• Lista de tarefas:
1: Reproduza o excerto sobre a falta de citação do Executado, desde "A sua falta" até "a citação postal.", inclusive.
2: Retome o excerto sobre a citação postal do Executado a partir do ponto em que termina.

• Excerto citado:
Pelo exposto, julgando procedente a impugnação da Exequente, decidimos também aditar os seguintes esclarecimentos:

Provando-se que O... recebeu o expediente de citação referido em iii),  sendo sua a assinatura referida em iv), também se demonstra:

A carta endereçada para citação do Executado foi entregue a O..., em morada que não era a morada daquele.

E O... não entregou a carta ao Executado, não lhe dando conhecimento da citação pretendida.

Consideram-se então provados os seguintes factos:

...


*

Conferir se ocorre a falta de citação do Executado.

Para a análise deste ato processual, considerando o tempo da sua alegada realização (2008), é aplicável a lei processual anterior, conforme se retira da leitura dos arts.5º, nº3 e 6º, nº3, da Lei 41/2013 que aprovou o novo Código de Processo Civil.

A citação, conforme dispõe o artigo 228º, nº 1, do Código aplicável, é o acto pelo qual se dá conhecimento ao réu de que foi proposta contra ele determinada ação e se chama ao processo para se defender.

A lei preocupa-se em assegurar, pelos meios possíveis, o efetivo conhecimento por parte do réu da existência de um processo contra si interposto.

 A sua falta acarreta a anulação do processado posterior à petição (art.194º, a), da lei processual anterior), por estar em causa o direito de defesa e do contraditório, princípios basilares do processo civil. (Neste caso, a anulação é apenas relativa ao identificado Executado.)

O legislador rodeia a citação de inúmeras cautelas, a fim de lhe conferir a necessária fiabilidade.

No caso, está em causa a citação postal.

Dispõe o nº 1 do artigo 236º do C.P.C. que “a citação por via postal faz-se por meio de carta registada com aviso de recepção, de modelo oficialmente aprovado, dirigida ao citando e endereçada para a sua residência ou local de trabalho …(…), incluindo todos os elementos a que se refere o artigo 235º, e ainda a advertência, dirigida ao terceiro que a receba, de que a não entrega ao citando, logo que possível, o fará incorrer em responsabilidade, em termos equiparados aos da litigância de má fé”.

O valor da citação postal está previsto no artigo 238º, nº 1, do C.P.C., na redação introduzida pelo Decreto-Lei n.º 38/2003, de 8.03: “a citação postal efectuada ao abrigo do artigo 236.º considera-se feita no dia em que se mostre assinado o aviso de recepção e tem-se por efectuada na própria pessoa do citando, mesmo quando o aviso de recepção haja sido assinado por terceiro, presumindo-se, salvo demonstração em contrário, que a carta foi oportunamente entregue ao destinatário”.

Ora, no caso, a carta endereçada para citação do Executado, entregue a pessoa diversa, foi para morada que não era (ou já não era) a morada daquele.

            Nos termos do referido art.238º, nº1, a lei presume, “salvo demonstração em contrário, que a carta foi oportunamente entregue ao destinatário.”

            Esta presunção decorre de a citação ter sido realizada ao abrigo do art.236º, no qual estão previstas cautelas postais de identificação e advertência.

            Como resulta da expressa salvaguarda, a presunção é ilidível ou passível de prova em contrário.

• Dados guardados:
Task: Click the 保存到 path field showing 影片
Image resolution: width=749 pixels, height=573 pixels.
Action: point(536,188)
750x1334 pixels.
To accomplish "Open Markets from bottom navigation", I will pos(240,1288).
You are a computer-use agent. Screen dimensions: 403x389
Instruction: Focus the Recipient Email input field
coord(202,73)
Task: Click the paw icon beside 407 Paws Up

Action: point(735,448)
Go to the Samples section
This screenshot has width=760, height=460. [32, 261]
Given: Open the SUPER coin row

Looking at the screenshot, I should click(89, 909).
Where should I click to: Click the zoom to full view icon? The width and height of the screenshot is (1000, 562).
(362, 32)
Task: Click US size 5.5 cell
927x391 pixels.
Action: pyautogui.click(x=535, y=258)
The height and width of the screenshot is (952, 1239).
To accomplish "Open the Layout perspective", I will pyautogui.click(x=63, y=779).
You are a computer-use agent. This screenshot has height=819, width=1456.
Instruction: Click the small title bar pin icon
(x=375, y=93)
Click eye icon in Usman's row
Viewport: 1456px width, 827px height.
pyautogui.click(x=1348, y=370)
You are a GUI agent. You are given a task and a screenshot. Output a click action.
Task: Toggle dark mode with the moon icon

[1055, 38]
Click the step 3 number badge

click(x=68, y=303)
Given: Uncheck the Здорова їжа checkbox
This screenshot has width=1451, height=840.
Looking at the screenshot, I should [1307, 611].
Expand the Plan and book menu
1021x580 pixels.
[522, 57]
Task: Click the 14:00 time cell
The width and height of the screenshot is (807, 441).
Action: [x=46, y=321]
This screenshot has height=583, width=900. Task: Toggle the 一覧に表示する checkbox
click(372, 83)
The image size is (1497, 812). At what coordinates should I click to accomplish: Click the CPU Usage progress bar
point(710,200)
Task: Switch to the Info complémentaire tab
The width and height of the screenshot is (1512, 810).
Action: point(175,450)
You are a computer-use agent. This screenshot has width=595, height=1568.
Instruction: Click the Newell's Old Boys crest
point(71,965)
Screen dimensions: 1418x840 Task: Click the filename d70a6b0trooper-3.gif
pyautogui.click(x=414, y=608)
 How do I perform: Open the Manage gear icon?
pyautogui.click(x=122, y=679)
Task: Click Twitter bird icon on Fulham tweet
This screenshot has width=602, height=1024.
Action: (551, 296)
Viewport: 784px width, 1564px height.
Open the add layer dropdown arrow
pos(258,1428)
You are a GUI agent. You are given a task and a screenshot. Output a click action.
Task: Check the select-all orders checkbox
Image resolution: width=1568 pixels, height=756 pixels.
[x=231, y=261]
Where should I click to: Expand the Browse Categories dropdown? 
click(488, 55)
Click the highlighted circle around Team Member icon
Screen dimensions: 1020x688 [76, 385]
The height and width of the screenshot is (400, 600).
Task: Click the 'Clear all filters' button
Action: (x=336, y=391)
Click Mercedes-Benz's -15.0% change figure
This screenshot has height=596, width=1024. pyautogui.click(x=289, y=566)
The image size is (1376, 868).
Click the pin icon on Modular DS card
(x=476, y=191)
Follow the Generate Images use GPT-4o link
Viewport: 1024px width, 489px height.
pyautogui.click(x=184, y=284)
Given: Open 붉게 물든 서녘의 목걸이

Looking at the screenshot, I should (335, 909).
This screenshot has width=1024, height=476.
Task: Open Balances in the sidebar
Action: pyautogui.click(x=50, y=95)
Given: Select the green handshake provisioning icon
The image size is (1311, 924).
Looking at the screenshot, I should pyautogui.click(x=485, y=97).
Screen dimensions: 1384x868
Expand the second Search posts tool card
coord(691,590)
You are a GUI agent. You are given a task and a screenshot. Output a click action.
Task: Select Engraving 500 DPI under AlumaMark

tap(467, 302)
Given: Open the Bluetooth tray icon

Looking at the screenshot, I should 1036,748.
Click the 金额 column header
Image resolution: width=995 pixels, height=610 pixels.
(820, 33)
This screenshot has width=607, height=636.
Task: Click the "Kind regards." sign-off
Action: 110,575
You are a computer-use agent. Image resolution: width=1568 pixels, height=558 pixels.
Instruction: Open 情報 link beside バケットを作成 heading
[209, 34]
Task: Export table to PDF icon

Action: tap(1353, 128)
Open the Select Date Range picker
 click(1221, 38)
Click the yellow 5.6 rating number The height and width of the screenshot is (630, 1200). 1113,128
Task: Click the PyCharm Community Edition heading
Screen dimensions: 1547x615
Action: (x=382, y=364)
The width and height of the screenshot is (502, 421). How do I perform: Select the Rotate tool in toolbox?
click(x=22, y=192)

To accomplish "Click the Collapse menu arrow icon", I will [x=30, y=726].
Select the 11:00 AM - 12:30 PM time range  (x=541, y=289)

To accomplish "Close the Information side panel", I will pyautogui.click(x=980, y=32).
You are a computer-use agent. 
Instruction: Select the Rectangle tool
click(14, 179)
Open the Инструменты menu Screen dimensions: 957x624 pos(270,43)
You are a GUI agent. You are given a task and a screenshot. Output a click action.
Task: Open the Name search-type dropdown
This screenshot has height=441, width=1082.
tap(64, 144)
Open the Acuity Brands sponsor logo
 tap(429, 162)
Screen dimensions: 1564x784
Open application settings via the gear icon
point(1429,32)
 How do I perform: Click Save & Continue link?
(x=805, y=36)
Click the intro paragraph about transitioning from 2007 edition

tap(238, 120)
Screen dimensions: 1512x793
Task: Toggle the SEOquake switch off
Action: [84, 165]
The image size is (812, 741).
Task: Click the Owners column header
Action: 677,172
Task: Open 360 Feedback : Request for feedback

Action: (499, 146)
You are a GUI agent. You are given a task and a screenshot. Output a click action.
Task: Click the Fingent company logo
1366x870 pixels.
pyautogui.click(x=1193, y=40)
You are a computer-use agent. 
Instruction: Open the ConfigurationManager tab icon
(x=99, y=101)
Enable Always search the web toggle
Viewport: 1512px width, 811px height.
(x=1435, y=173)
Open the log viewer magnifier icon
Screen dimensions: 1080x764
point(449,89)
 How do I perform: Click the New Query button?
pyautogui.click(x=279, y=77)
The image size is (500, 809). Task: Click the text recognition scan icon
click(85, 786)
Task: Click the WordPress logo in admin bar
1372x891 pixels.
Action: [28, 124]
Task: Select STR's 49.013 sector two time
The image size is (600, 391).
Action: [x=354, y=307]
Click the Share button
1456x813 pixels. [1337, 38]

• Tarefas resolvidas:
1:
A sua falta acarreta a anulação do processado posterior à petição (art.194º, a), da lei processual anterior), por estar em causa o direito de defesa e do contraditório, princípios basilares do processo civil. (Neste caso, a anulação é apenas relativa ao identificado Executado.)

O legislador rodeia a citação de inúmeras cautelas, a fim de lhe conferir a necessária fiabilidade.

No caso, está em causa a citação postal.

2:
            Como alertam P. Lima e A. Varela (C.C. Anotado, vol. I, 3ª edição, página 310), “as presunções são meios de prova por sua natureza falíveis, precários, cuja força persuasiva pode, por isso mesmo, ser afastada por simples contra prova.”

            Poderia entender-se que a “demonstração em contrário” seria a prova (segura) de que a carta não foi entregue.

            Porém, esta prova, de facto negativo, não pode desconsiderar a natureza da presunção e aquela doutrina de que bastará uma “simples contraprova”.

            Entendemos, na salvaguarda da citação, para a referida demonstração, bastará abalar seriamente o facto presumido da entrega da carta, colocando o julgador numa dúvida séria de que esta tenha ocorrido.

            No caso, o conjunto de factos apurados permitem concluir que aquela presunção foi ilidida.

            No contexto, se o terceiro responsável pela entrega não assegura em julgamento que entregou a carta, que é quem o pode fazer, outra prova, além daquela que foi feita, não é exigível ao citando. O terceiro está em melhores condições de certificar a entrega do que o citando de assegurar a não entrega.

A declaração do terceiro que não assegura a entrega é suficiente, na defesa da certeza e segurança jurídicas, para declarar que a mesma não ocorreu.

O abalo sobre a verificação do facto presumido é muito sério.

Se a lei se preocupa em assegurar um efetivo conhecimento, não é nestas condições que ficamos tranquilos a respeito do mesmo.

Assim, ilidida a presunção da entrega, ocorre a decidida falta de citação.

Não é a circunstância do envio de nova carta, agora no âmbito do art.241º da lei em análise, que afasta aquela conclusão. Esta 2ª carta simples é enviada para a residência que está certificada como não sendo do interessado e depois da carta principal não ter sido recebida. O seu valor confirmativo é então inexistente. (Neste sentido, o acórdão desta secção, em coletivo diferente, de 10.2.2015, proc.391/10.5TBMMV-C.C1, não publicado; no sentido de afastar logo à partida o funcionamento da presunção, por se tratar de morada que não é a do interessado, o acórdão do STJ, de 6.6.2019, no proc.1202/15, em www.dgsi.pt.)

Não merece censura a decisão recorrida.

Decisão.

Julga-se o recurso improcedente e confirma-se a decisão recorrida.

Custas pelo Recorrente, vencido (art.527º, nº 2, do Código de Processo Civil).

Coimbra, 2021-11-23


(Fernando Monteiro)

(António Carvalho Martins)

(Carlos Moreira)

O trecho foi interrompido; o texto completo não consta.